Bob recently came across the 2010 Annual Report of the Netherlands’ five Regional Euthanasia Review Committees. The Report states that “notifications” increased 19% in 2010 – from 2,626 to 3,136. A “notification” is an official notice from a physician to one of the Dutch Regional Euthanasia Committees that the physician has terminated a life - a human life - by request of the patient. It is important to understand that the reviews conducted by the Euthanasia Committees do not take place prior to the death of the patient, but afterward.
This Report is relevant to the debate that is growing in the United States over end-of-life care, and I recommend reading the whole article.
End-of-life care can be very expensive and, by definition, does not save lives. Discussion of such care quickly brings up many difficult ethical and financial issues. For example, “dying with dignity”. For example, a very large share of Medicare expenses are incurred caring for people in their last 6 months of life. For example, Medicare does not cover non-medical expenses for people who can no longer perform basic activities of daily living, which places a large and growing social burden on families, plus a large and growing financial burden on Medicaid. There is debate whether care that is “futile” should be delivered anyway – or withheld. If you read the Euthanasia Report, reflect that such issues frame one of the most critical medical, social, ethical, and financial problems America faces – in our lifetimes, and for generations to come.

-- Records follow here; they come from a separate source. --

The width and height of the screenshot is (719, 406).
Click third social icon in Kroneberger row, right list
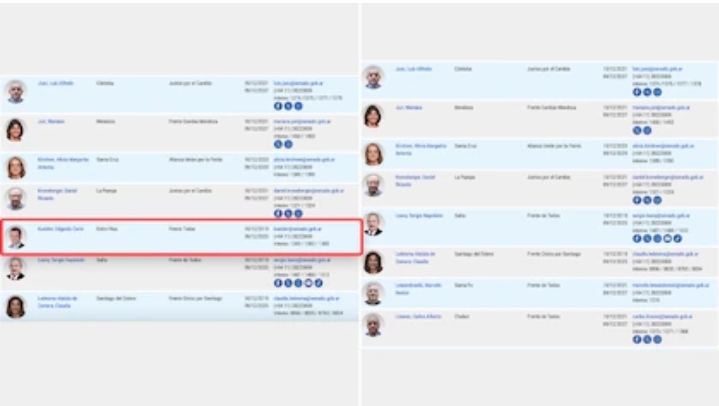click(657, 200)
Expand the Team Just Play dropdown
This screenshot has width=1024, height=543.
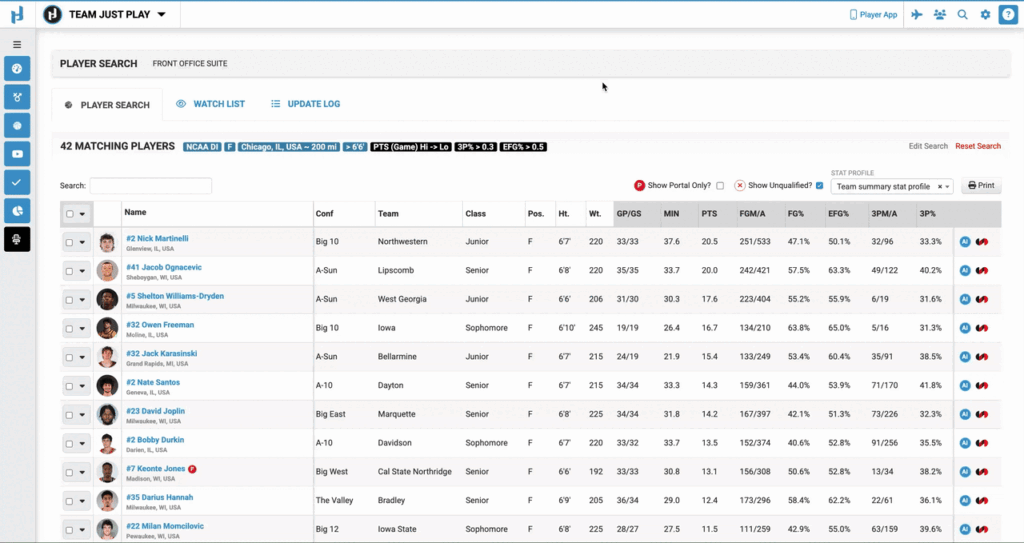[x=162, y=15]
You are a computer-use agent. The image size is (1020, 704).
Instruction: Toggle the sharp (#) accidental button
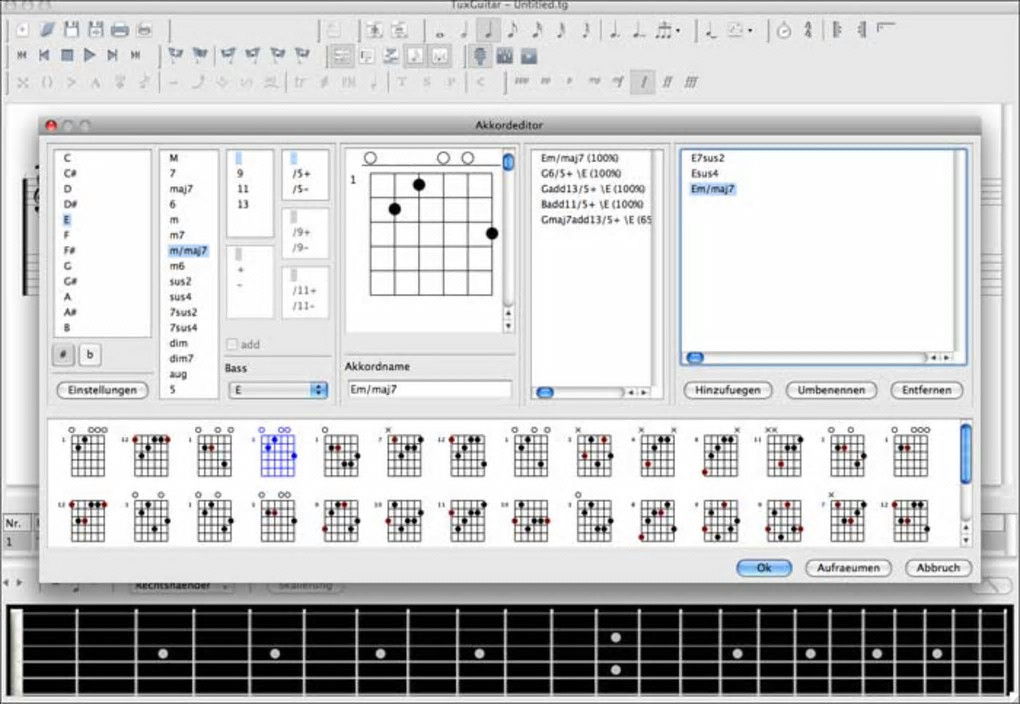(x=64, y=354)
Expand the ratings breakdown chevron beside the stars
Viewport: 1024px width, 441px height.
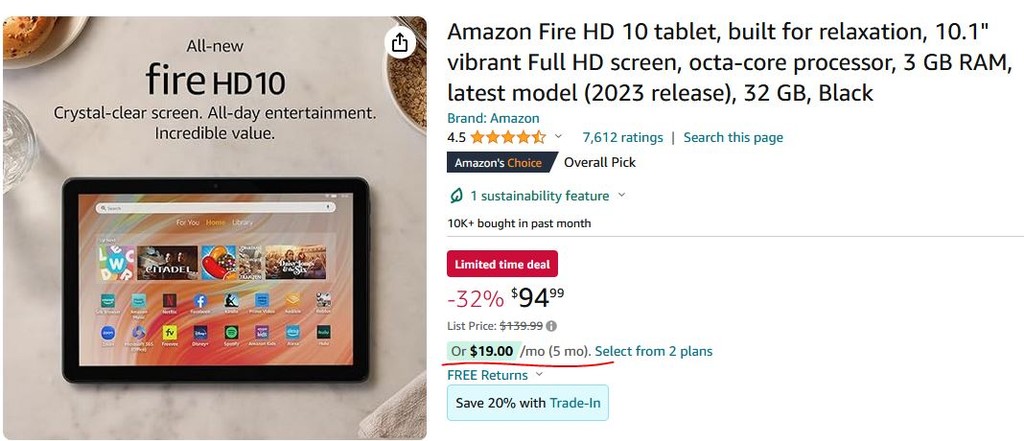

The Dutch are attempting to face these issues explicitly. Whether or not you agree with the Dutch approach to end-of-life care, I recommend you be aware what the Dutch are doing, and why.
What are my own opinions?
I don’t yet know enough about it, but several things about the Dutch approach seem positive. First, their euthanasia law does not grant government the power to terminate any life. The decisions are reserved to the patient, the patient’s family, and the patient’s physicians. Also, instead of a priori review the law sets out uniform criteria that physicians must follow, requires a review process to evaluate compliance, and then publishes the review findings for all cases.
(I think it’s unsettling that the Dutch government has not adequately staffed the Euthanasia Committees, so that their findings are not being published. Of the more than 3,000 notifications received in 2010, apparently the only findings actually published are the 15 or so included in the 2010 Report. While unfunded government programs are nothing new, this one is unsettling. The Euthanasia Committees “greatly regret” this - see Page 3 - expressing no regret at the sharply rising numbers of self-requested terminations.)
But.
Alexander Solzhenitsyn wrote about a regime that not so many years ago, officially found political opponents "mentally ill" as a convenient excuse to imprison them.
I don't mean to compare the Netherlands with the USSR. I only mean to pose a few questions - - because laws can be changed:
Is the next step for the world’s progressive states to embrace the morality of killing those judged to be in sufficiently poor physical health? And if so, by what criteria will "sufficiently poor" be judged? (e.g., before they run up our taxes or spend our inheritances?) Criteria decided by whom? (Bureaucrats or physicians?) Should physicians be willing partners in this type of activity? Is the Hippocratic Oath now fully euthanised?
I also worry that once a nation has stepped onto the path of euthanasia - as the Netherlands did several years ago with newborns - it is flirting with moral free-fall and no one should be surprised how that may evolve.
O Brave New World that hath such people in’t.